Mistake 3: Survivorship Bias

You can only analyze data that exists. But what about the data that is missing because the subjects did not "survive" to be measured?

python
# mistake3_survivorship.py — The invisible missing data
import numpy as np
import pandas as pd

np.random.seed(42)

# Simulate: 1000 startups, we only see the survivors
n_startups = 1000
startup_quality = np.random.normal(50, 20, n_startups)
marketing_spend = np.random.exponential(50000, n_startups)
has_ping_pong = np.random.binomial(1, 0.7, n_startups)

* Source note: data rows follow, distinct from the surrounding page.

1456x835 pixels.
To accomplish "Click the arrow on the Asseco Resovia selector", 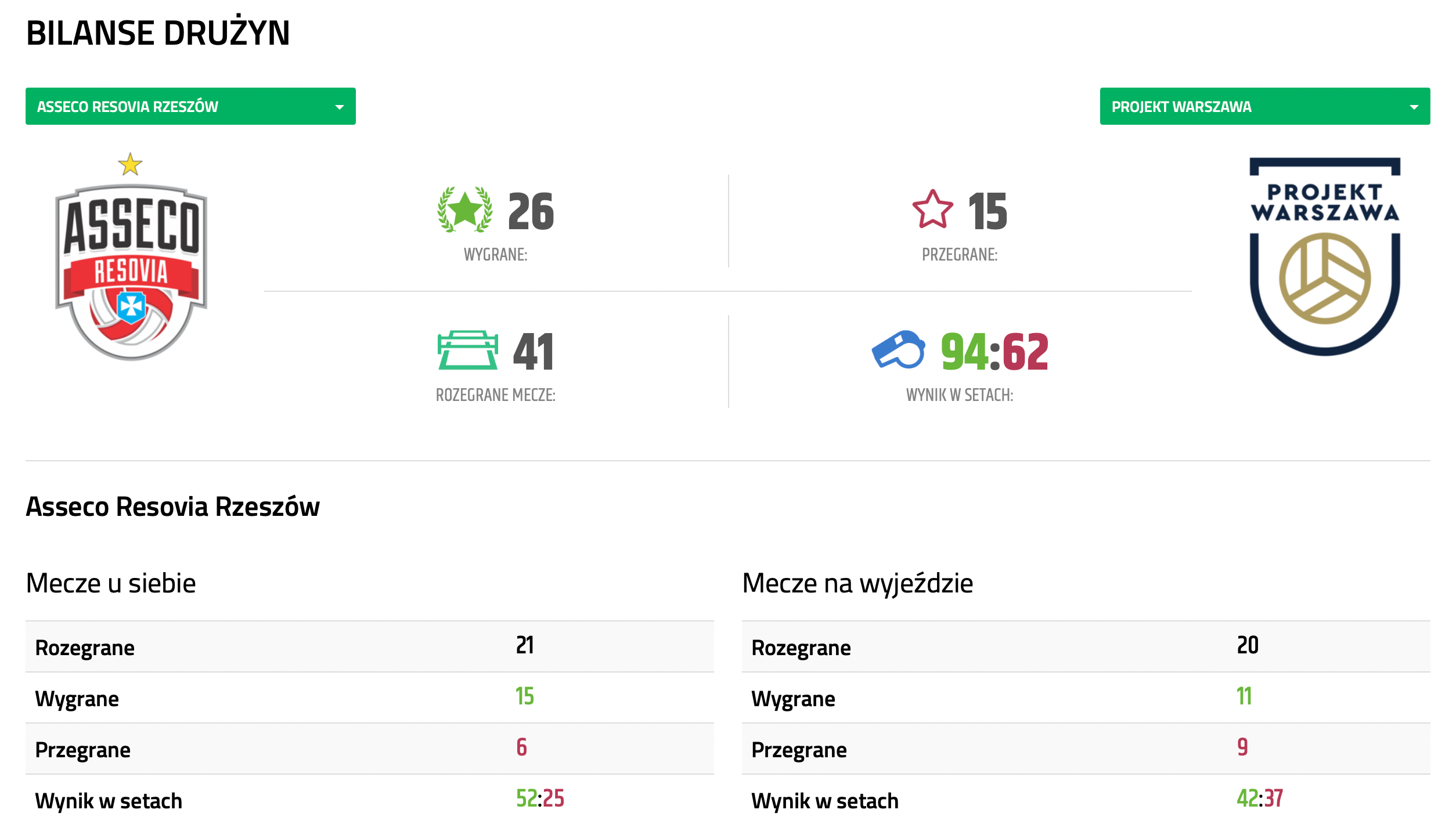I will tap(340, 107).

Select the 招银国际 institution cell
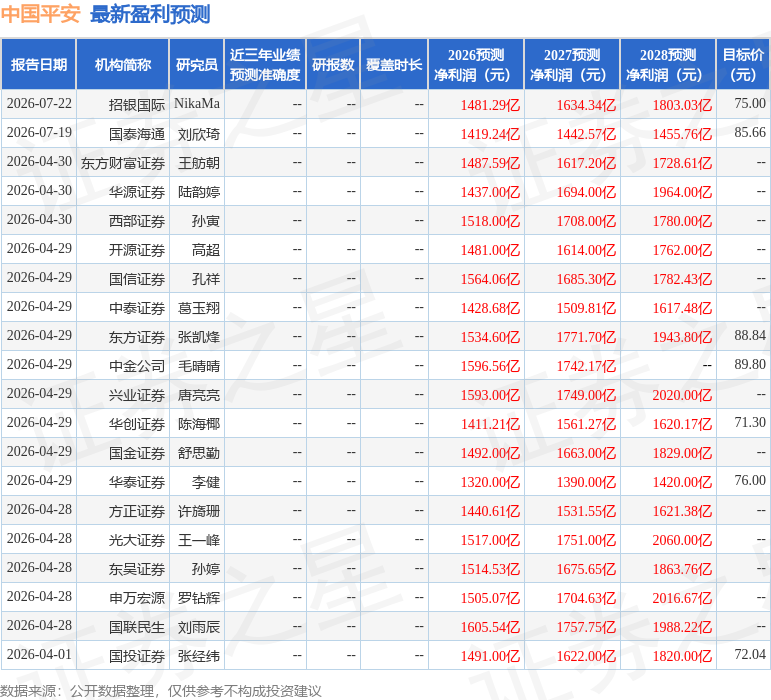137,105
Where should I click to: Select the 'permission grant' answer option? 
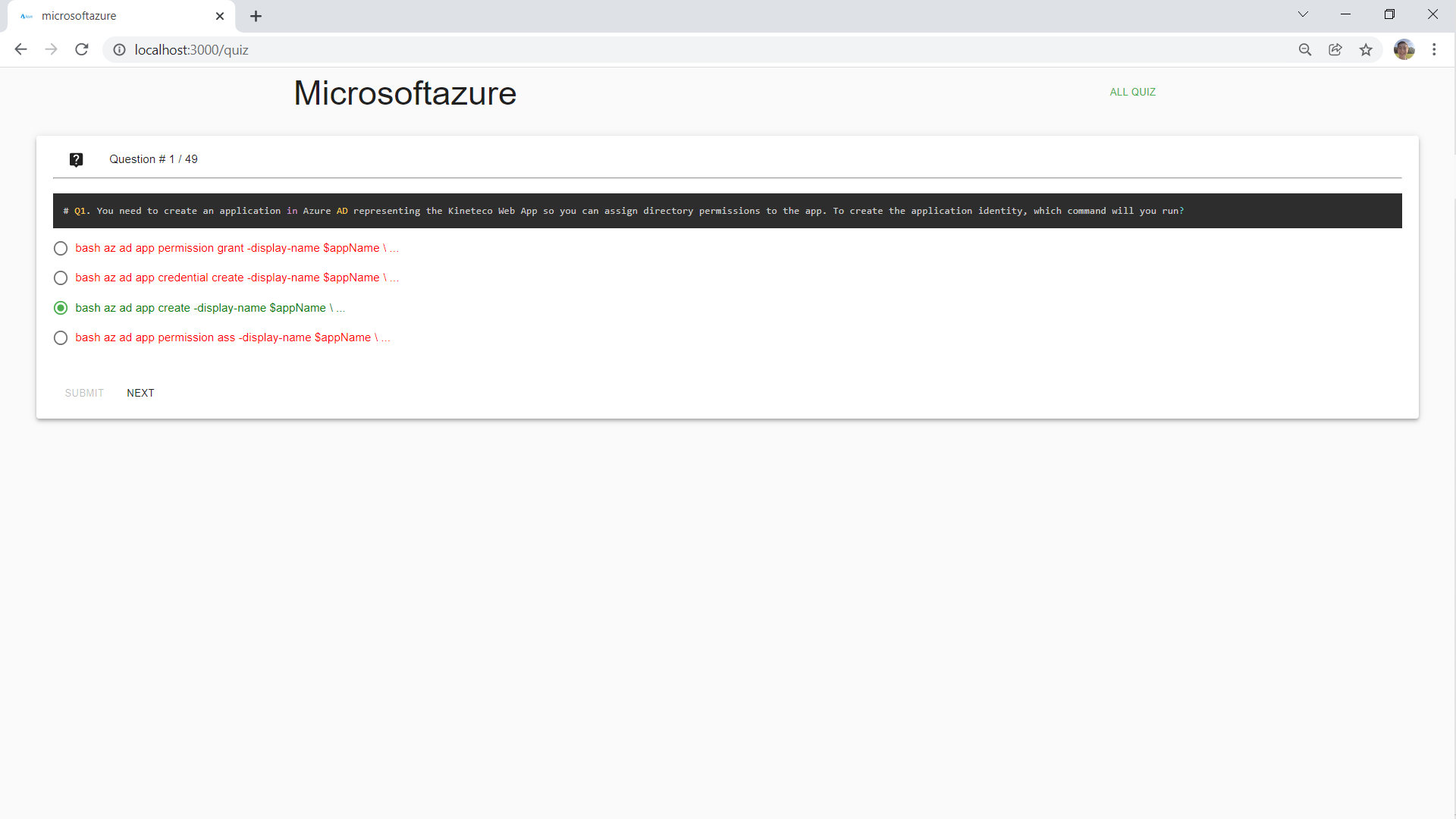tap(61, 249)
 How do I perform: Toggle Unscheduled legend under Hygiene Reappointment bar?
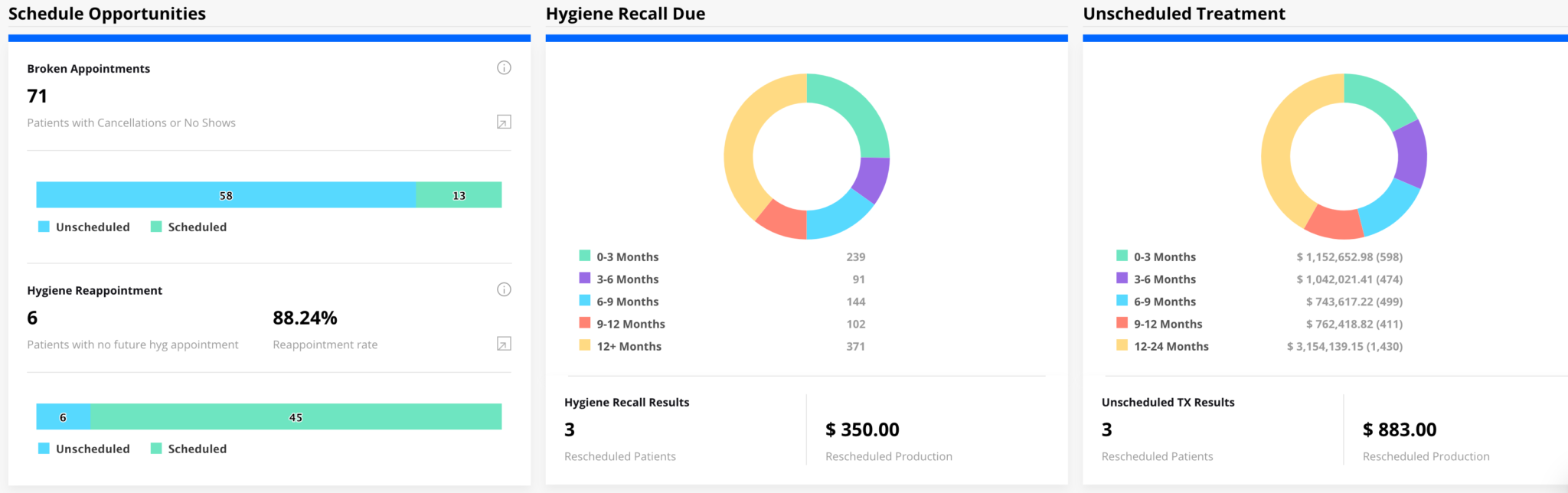click(84, 449)
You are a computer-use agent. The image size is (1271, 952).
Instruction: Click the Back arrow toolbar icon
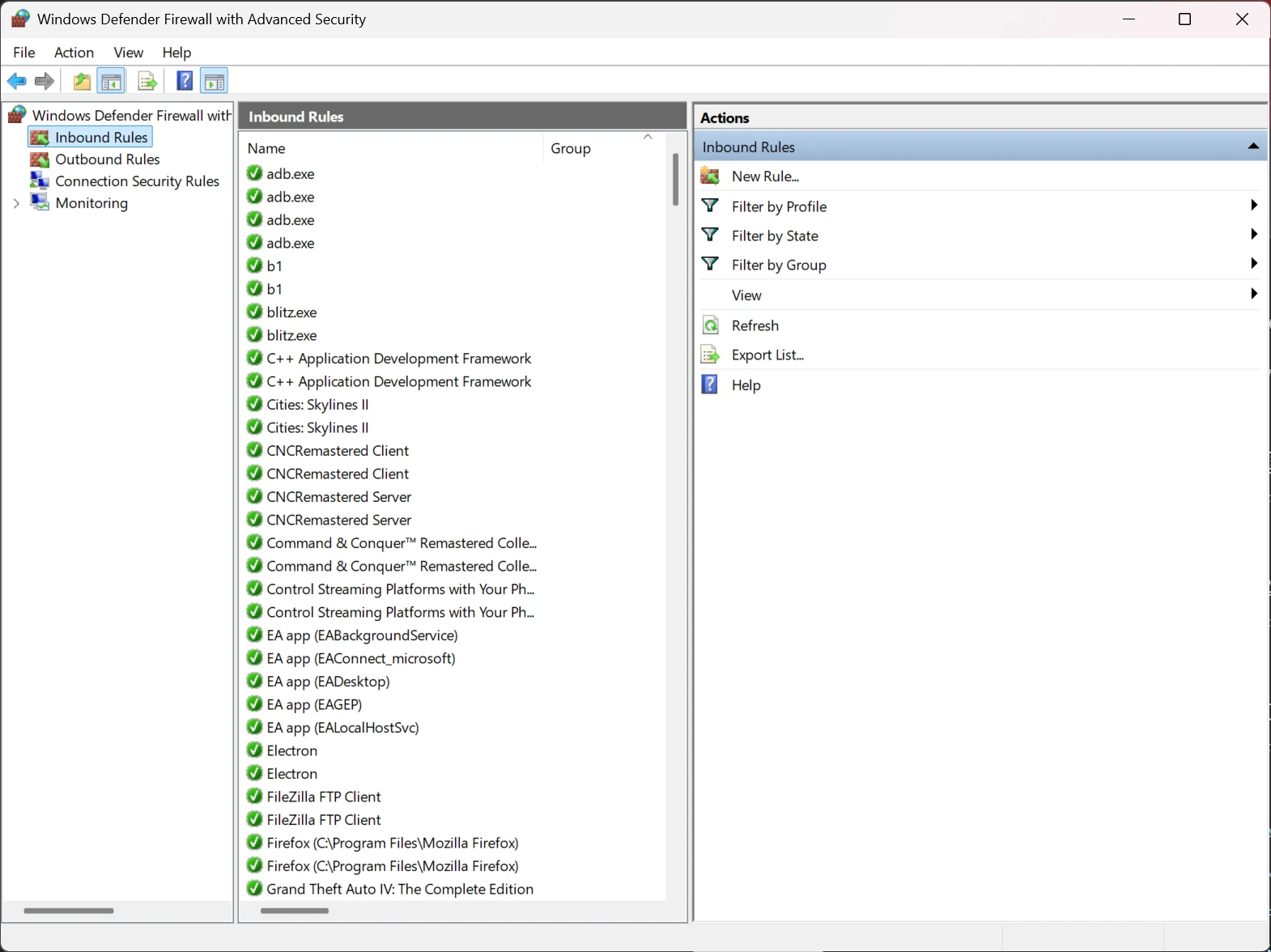(x=16, y=81)
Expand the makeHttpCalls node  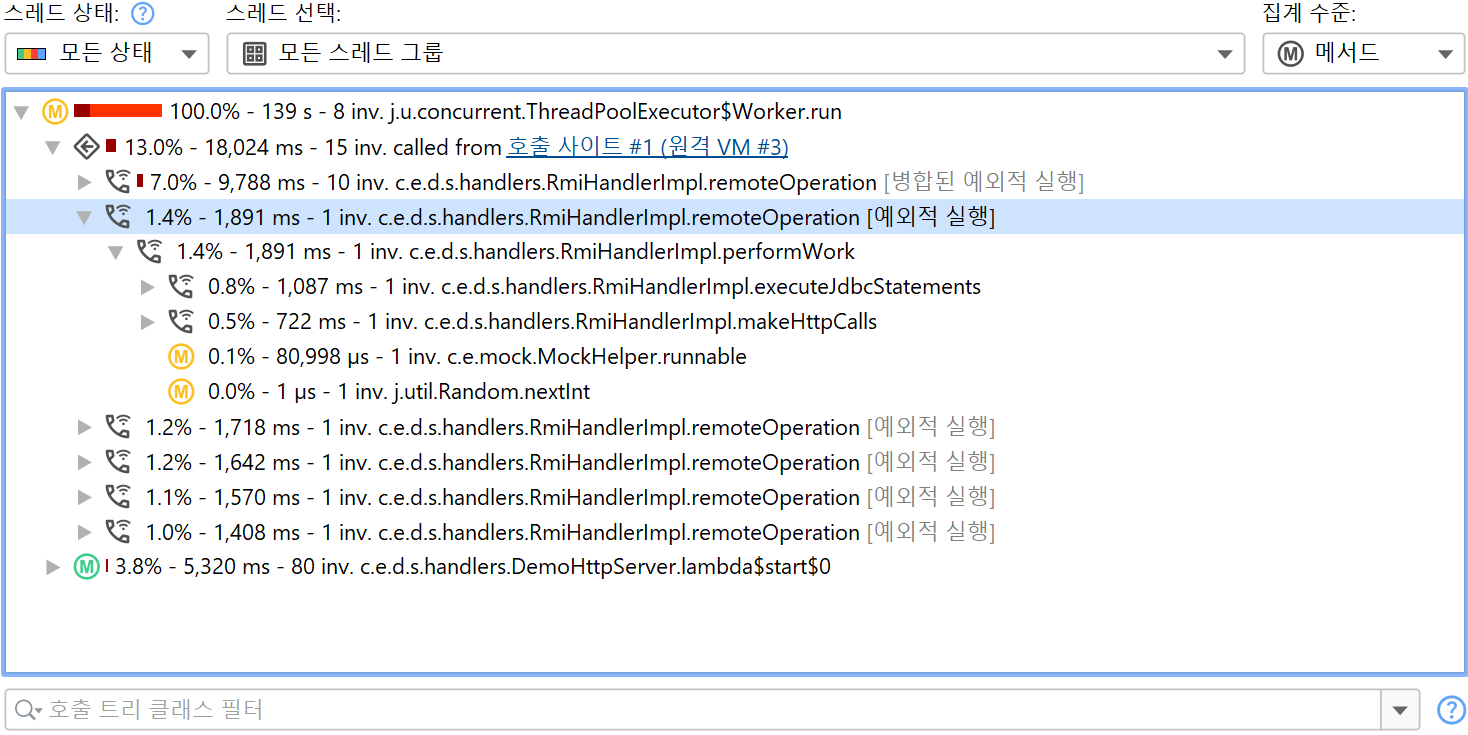[148, 322]
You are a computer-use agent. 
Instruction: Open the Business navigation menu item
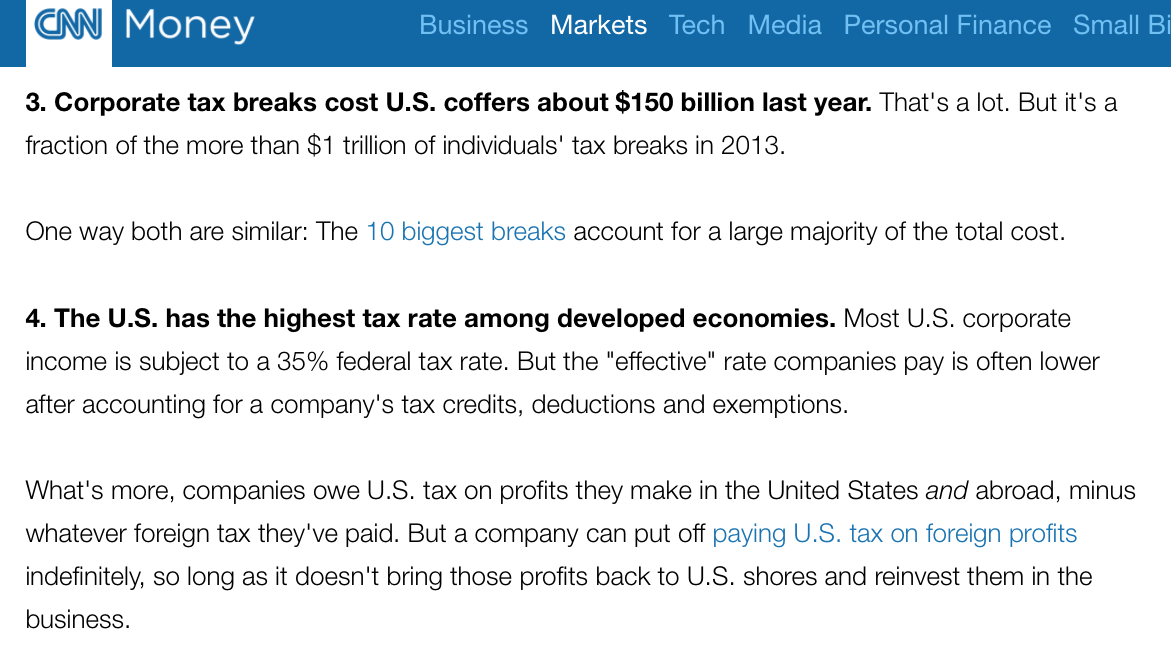pyautogui.click(x=473, y=25)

# Survival depends on quality, NOT on ping pong tables
survival_prob = 1 / (1 + np.exp(-(startup_quality - 60) / 10))
survived = np.random.binomial(1, survival_prob)

df = pd.DataFrame({
    'quality': startup_quality,
    'marketing': marketing_spend,
    'ping_pong': has_ping_pong,
    'survived': survived,
})

print("=== ALL 1000 STARTUPS ===")
print(f"Survival rate: {df['survived'].mean():.1%}")
print(f"% with ping pong: {df['ping_pong'].mean():.1%}")
print(f"Ping pong among survivors: {df[df['survived']==1]['ping_pong'].mean():.1%}")
print(f"Ping pong among failures: {df[df['survived']==0]['ping_pong'].mean():.1%}")
print("Ping pong tables do NOT predict survival!")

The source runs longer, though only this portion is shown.